Saved is anything but "timid and vague," boasting the most direct songwriting and transparent lyrics the band have ever written by a mile. "I'd never felt comfortable being myself. I always felt like I needed to hide behind something," says KC. "'Back to the heart of it all' from the song 'AZ' is the most important conceptual lyric for this album. This is the most exposed I've ever been lyrically. I've never been this open." It's also no small coincidence that the lyric speaks to the pair's return to their writing and recording roots as well. While they initially started out in the studio, after completing "SGL" they finished the rest of Saved while working on ideas and tracking the album in their basements together, just as they had on their first recordings back in high school. When everything was done, with a fair bit of relief they sent the record on to Andy Park in Seattle for mixing.

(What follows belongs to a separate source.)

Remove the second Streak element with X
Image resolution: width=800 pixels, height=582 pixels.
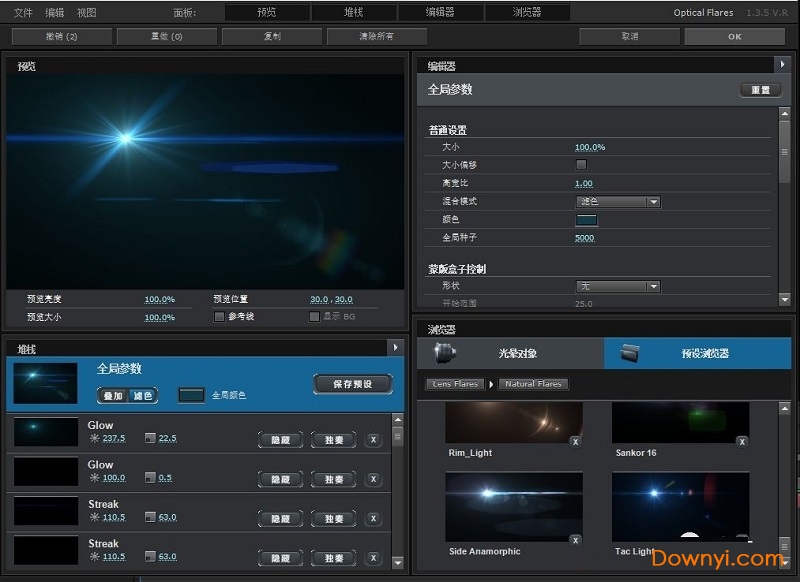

The only people who know the full extent of the meaning behind Saved's title are Brad and KC, but it's clear to see that salvation for them, at least in part, involved escaping the constraints of their own hangups and insecurities. All so that they might be free to grow into the people and artists we see and hear today on their new album. After such an arduous process, "it's been really validating to see people on the internet and hear people at shows say they feel like the new songs are exactly the way they hoped we'd go," says KC. "We're lucky to have fans that care not only about the music, but about us as people," adds Brad. "It blows my mind to hear people tell us their different stories about how they found out about us. It's those moments that really keep me going. We feel really lucky that people connect with our music in such a deep and personal way."